Burial ground, Knockloe, Co. Wicklow
Co. Wicklow |
Burial Grounds
Sitting in a quiet field on a west-facing slope in County Wicklow is a small burial ground whose most curious feature has nothing obviously to do with the dead.
Lodged into the northwestern section of the enclosure wall is an unfinished millstone, roughly 82 centimetres across and 35 centimetres thick, its surface never completed, its purpose here entirely unexplained. It may have been repurposed as convenient building material, or it may have arrived by some other, now unrecoverable, logic. Either way, it sits there in the drystone facing like a question nobody thought to answer.

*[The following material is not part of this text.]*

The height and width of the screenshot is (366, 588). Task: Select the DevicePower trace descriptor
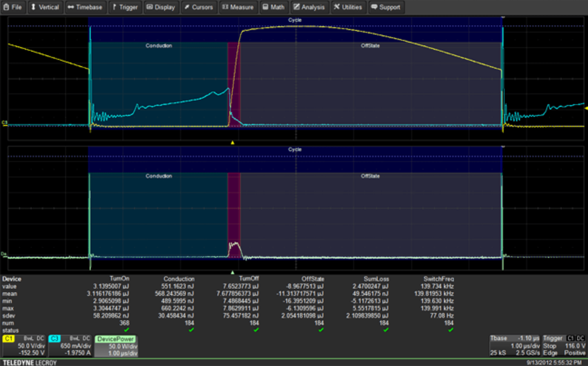pos(116,339)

The burial ground itself is a subrectangular enclosure, approximately 27 metres east to west and 25 metres north to south, defined by an earthen bank with drystone facing on its outer face. The bank rises to nearly a metre and a quarter on the exterior, though it barely clears the ground on the interior, giving the space a subtly sunken, enclosed quality. There is no sign of a fosse, the defensive or boundary ditch that often accompanies early ecclesiastical or funerary enclosures, and no identifiable original entrance survives. Most of the graves are marked by low, uninscribed slabs, plain stones with no name, date, or ornament to identify who lies beneath them. The earliest legible gravestone dates to the early nineteenth century, though the unmarked graves suggest the ground was in use long before anyone thought to record a name in stone. Whether the site has earlier, pre-Christian origins or simply reflects a rural tradition of modest burial is not something the physical remains settle cleanly.